The scene of the first act of "Touch and Go" was set, and the stage itself was brilliantly lighted, while the auditorium was in absolute darkness. It was at least a minute before Carpenter was able to discern the circle of the balcony, shrouded in the linen draperies that protected its velvet and its gilding from the dust. Here and there in the orchestra chairs were little knots of three or four persons, perhaps twenty or thirty in all. The proscenium boxes yawned blackly. Although it was a warm evening in the early fall, the house struck Carpenter as chill and forbidding. He peered into the darkness to discover the face he was longing to see again.
Two men were talking earnestly, seated at a table in the centre of the stage near the footlights. One of these was a short man, with grizzled hair and a masterful manner. This was Sherrington, the stage-manager who had been engaged to produce the play. The other was Harry Brackett, Carpenter's collaborator in its authorship.
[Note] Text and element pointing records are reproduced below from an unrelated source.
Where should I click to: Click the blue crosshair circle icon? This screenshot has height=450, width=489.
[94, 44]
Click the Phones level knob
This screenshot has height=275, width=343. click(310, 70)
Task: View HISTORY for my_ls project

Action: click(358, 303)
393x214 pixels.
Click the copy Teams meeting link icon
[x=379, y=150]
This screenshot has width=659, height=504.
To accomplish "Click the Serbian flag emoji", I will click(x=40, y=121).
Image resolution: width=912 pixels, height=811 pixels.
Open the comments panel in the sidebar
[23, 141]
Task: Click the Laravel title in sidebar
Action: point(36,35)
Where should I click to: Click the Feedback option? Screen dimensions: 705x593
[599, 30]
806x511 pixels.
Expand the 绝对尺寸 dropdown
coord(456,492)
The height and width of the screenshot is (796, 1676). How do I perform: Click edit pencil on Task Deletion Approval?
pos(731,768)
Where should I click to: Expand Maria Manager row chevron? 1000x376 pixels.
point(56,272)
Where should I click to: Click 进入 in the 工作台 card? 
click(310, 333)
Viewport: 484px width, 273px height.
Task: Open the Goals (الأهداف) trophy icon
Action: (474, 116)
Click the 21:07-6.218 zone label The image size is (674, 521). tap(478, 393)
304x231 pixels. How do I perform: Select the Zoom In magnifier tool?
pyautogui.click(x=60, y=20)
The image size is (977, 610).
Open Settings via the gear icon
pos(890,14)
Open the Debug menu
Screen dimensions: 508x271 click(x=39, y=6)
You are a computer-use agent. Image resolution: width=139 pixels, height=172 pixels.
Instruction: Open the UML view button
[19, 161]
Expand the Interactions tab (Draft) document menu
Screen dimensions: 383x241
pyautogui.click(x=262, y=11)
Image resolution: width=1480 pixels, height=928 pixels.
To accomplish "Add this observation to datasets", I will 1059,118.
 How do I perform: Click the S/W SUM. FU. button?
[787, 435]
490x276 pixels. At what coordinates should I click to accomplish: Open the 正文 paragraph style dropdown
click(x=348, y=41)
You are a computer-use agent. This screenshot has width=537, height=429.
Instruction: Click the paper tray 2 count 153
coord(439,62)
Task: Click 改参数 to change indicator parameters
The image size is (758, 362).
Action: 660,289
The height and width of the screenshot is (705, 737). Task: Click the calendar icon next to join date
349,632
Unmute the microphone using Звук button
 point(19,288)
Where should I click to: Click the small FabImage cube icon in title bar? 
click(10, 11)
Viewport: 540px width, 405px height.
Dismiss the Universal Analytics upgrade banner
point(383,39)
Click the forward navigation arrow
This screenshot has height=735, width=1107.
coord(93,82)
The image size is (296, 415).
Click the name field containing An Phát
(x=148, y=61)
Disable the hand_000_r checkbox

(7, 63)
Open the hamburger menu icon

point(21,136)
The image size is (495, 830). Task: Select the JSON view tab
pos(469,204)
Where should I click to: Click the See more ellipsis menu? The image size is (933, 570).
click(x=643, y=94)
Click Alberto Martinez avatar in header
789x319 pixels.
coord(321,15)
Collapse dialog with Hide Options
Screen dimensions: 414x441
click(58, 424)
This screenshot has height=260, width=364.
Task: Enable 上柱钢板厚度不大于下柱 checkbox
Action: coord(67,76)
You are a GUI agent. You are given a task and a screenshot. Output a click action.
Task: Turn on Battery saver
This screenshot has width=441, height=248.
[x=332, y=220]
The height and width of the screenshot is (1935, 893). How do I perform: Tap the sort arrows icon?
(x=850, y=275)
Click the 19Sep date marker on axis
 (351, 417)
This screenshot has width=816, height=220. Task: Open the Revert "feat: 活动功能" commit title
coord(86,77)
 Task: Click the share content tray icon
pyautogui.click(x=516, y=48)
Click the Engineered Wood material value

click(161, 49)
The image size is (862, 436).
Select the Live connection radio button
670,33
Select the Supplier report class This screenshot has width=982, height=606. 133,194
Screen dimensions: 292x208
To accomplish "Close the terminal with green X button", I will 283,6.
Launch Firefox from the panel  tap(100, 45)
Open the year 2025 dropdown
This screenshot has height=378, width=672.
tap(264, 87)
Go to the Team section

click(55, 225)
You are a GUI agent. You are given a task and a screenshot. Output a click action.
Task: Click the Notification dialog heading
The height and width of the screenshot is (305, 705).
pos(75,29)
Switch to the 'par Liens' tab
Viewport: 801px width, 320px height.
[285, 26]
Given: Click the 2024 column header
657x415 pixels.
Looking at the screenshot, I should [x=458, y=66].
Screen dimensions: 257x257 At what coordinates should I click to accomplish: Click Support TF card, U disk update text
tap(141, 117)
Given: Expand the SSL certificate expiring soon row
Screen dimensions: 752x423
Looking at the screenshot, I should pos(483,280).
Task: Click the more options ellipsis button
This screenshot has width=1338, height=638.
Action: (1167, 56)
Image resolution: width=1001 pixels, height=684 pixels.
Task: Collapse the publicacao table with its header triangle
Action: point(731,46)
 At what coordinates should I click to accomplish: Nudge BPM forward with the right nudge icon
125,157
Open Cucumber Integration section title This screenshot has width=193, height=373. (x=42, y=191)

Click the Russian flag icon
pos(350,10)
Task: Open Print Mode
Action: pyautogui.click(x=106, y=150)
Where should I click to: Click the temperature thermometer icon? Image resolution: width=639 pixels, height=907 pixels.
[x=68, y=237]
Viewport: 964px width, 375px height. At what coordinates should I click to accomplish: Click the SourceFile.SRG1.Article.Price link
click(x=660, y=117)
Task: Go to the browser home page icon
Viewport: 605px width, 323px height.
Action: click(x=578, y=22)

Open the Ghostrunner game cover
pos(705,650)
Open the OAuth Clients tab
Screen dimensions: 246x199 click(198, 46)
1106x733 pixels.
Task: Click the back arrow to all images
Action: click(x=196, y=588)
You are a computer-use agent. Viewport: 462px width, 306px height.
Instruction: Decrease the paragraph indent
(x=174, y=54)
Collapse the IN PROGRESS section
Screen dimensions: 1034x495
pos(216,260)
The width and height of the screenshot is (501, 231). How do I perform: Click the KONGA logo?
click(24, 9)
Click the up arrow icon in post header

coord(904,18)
Just as the new-comer had made out in the dark house the group he was seeking and had bowed to the two ladies comprising it, Harry Brackett caught sight of him.
"Well, Will," he cried, "the Stellar Attraction is late, as usual—and we've got lots of work before us to-night, too. Sherrington isn't at all satisfied with the way they do either of the big scenes in the second act; and we've got to look out and keep them all up to their work if we want this to be anything more than a mere 'artistic success.'"
"'Artistic success!'" said Sherrington, emphatically; "why, there's money in this thing of yours—big money, too, if we can get all the laughs out of those two scenes of Daisy's in the second act. But it will take good work to get out all the laughs there ought to be, legitimately—and we've got to do it! Every laugh is worth a dollar and a half; that's what I say."
"The two scenes in the second act?" inquired Carpenter. "The one with Stark and the one with Miss Marvin, you mean?"
"The one with Marvin will be all right, I think," said the stage-manager.
"I'm not so sure of that," Harry Brackett interjected; "you insisted on her being engaged, Will, but she is very inexperienced, and I don't know how she'll get through that long scene."
"Miss Marvin is very clever," Carpenter declared, eager to defend the girl he was in love with; "and she will look the part to perfection!"
"Looking is all very well," Brackett responded, "but it is acting she will have to do in that scene in the second act."
"And she will do it too," asserted the stage-manager. "You see, she's got her mother here to-night, and there isn't a sharper old stager anywhere than Kate Shannon Loraine."
"That's so," Harry Brackett admitted; "I suppose Loraine can show her daughter how to get out of that scene all there is in it."
"Shannon'll see the whole play to-night," said Sherrington, "and she'll be able to give Marvin lots of pointers to-morrow. The little girl will be all right; it's Daisy I'm more afraid of in that scene. It ought to be played high comedy, 'Lady Teazle,' way up in G—and high comedy isn't altogether in Daisy's line."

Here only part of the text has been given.